Wednesday, January 30, 2013

Central Planning Causes Mass Starvation and Cannibalism in North Korea


This is all over the world and all for the sake of someones' EGOS..

Central Planning Causes Mass Starvation and Cannibalism in North Korea

By JG Vibes
theintelhub.com
January 28, 2012
North Korea is experiencing a horrible famine brought on by the insane policies that the regions government has been forcing on its population for decades.
Like many, this government celebrates itself as a “democratic peoples republic”, and claims to have the poor and hungry as their top priority.
Yet, despite there being a massive military budget and a rich ruling class, the peasants who are barely allowed to keep any of their own income are starving to the point of cannibalism.
It is important to add that even if this government were somehow benevolent, which would be a true anomaly, they would still not have the ability to efficiently calculate how much food needed to go each region.
One person, or one small group of people cannot possibly predict where resources will be needed or how much will be needed.
Likewise, a voting collective cannot accomplish this feat either, because to do so would be an attempt at predicting the whims of millions of people in the future, taking into account personal preferences, births, deaths, changes in weather or environment, or anything else from the long list of things that can happen in life.
The only way that this problem can be solved is by allowing the people to produce and trade freely amongst themselves.
The less that this process is restricted, the more wealthy the people of the country will become.
“A starving man in North Korea has been executed after murdering his two children for food, reports from inside the secretive state claim.
A ‘hidden famine’ in the farming provinces of North and South Hwanghae is believed to have killed up to 10,000 people and there are fears that incidents of cannibalism have risen.
The grim story is just one to emerge as residents battle starvation after a drought hit farms and shortages were compounded by party officials confiscating food.  Undercover reporters from Asia Press told the Sunday Times that one man dug up his grandchild’s corpse and ate it.

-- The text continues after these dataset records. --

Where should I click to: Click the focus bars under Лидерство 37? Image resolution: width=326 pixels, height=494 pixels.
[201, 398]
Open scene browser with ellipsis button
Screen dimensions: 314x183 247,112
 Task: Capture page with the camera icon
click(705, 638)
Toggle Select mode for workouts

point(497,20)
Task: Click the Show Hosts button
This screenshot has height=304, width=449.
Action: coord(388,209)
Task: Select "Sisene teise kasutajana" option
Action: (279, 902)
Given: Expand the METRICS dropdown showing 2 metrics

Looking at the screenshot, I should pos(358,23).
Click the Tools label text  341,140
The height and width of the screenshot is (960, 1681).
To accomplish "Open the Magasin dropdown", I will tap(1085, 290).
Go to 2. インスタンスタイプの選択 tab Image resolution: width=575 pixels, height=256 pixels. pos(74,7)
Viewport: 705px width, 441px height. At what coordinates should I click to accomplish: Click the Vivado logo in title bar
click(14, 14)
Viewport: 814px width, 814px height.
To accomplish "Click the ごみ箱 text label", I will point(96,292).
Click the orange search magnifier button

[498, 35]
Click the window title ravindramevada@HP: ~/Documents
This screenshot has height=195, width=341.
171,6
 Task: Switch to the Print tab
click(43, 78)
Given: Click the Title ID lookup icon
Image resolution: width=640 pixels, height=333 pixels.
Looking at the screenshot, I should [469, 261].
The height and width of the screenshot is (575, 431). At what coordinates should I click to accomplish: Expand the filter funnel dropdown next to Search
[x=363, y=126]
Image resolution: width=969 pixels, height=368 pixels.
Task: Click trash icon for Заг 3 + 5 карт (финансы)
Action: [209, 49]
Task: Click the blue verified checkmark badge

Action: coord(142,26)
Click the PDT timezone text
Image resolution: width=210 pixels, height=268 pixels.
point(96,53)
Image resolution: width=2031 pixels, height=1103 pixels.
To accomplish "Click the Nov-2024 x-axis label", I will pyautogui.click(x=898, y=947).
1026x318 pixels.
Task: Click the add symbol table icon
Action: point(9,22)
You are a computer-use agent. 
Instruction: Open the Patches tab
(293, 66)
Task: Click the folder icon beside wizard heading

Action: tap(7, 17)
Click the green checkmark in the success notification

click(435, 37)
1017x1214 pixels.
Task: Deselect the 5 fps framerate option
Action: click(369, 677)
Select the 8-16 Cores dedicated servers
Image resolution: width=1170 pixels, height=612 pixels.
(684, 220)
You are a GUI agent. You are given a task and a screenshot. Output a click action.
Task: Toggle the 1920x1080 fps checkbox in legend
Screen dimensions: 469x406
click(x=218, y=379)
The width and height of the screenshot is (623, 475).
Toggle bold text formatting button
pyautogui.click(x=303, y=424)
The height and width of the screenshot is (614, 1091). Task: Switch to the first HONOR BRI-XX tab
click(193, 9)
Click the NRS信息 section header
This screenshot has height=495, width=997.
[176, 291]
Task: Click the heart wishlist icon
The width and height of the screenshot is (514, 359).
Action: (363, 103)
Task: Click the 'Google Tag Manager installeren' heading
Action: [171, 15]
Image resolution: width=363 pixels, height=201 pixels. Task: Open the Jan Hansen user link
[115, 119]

Another, boiled his own child for food.
Despite reports of the widespread famine, Kim Jong Un, 30, has spent vast sums of money on two rocket launches in recent months.
There are fears he is planning a nuclear test in protest at a UN Security Council punishment for the recent rocket launches and to counter what it sees as US hostility.
One informant was quoted as saying: ‘In my village in May a man who killed his own two children and tried to eat them was executed by a firing squad.’”
This article suggests that the famine is simply the result of a drought, but the drought is just a recent event that has pushed a systematic problem over the edge.
For years the North Korean government has been notorious for poorly allocating the natural resources that they have put themselves in charge of, creating mass starvation among the general population.
Just a few months ago, it was reported that North Korean farmers are only allowed to keep half of what they produce.
Even then, the government was only forced to give them that much because the prior rate of almost total taxation was exacerbating famine conditions.
“The move to liberalise agriculture under Kim Jong-un, who succeeded his father in December last year, would reverse a crackdown on private production that started in 2005.  The claim by the Reuters news agency comes amid suggestions that Mr Kim is considering reforms to boost the impoverished state’s economy.
“Peasants will have incentive to grow more food. They can keep and sell in the market about 30-50 percent of their harvest depending on the region,” said the source.
At present, most farm output is sold to the government at a state auction price that has diverged from the market rate.”
You don’t see this kind of problem in South Korea, where they don’t have a centrally planned economy, at least, it is not centrally planned to the extent that North Korea is.
The truth behind all of this is revealed a few more paragraphs down in that same article:
“North Korea wants to attract Chinese investment to help it overcome tough sanctions imposed in retaliation for its nuclear tests.
Kim also aims to deliver on a promise to make the North a “prosperous” nation by 2012 and to banish memories of his father’s austere 17-year rule.
But it is unclear how far Mr Kim can go in liberalising the economy without losing his family’s firm grip on power, most independent analysts say.”
Allowing the economy to become more free by removing restrictions on average citizens to trade and keep their own income would diminish the power of the central government.
This is why governments love gaining as much control as they possibly can over the economy.
North Korea is going through a process that Russia, China and many other regimes of the communist variety have went through in the past.
In many societies around the world where there are less restrictions, the people can get through a drought without eating one another.
While there is no place on the planet right now that allows human beings to be as free as they should, there are still varying degrees of control, and this is a perfect example that can be used to show the conditions that are created when a certain level of power is achieved by a central authority.
Read more articles by this author HERE.
J.G. Vibes is the author of an 87 chapter counter-culture textbook called Alchemy of the Modern Renaissance, a staff writer, reporter for theintelhub.com and host of a show called Voluntary Hippie Radio.
You can keep up with his work, which includes free podcasts, free e-books & free audiobooks at his website www.aotmr.com

1 comment:

Anonymous said...

The people when left alone, are smart enough to figure out how to feed themselves, and trade for what they need. They don't need stupid egotists in power. Just get rid of these guys!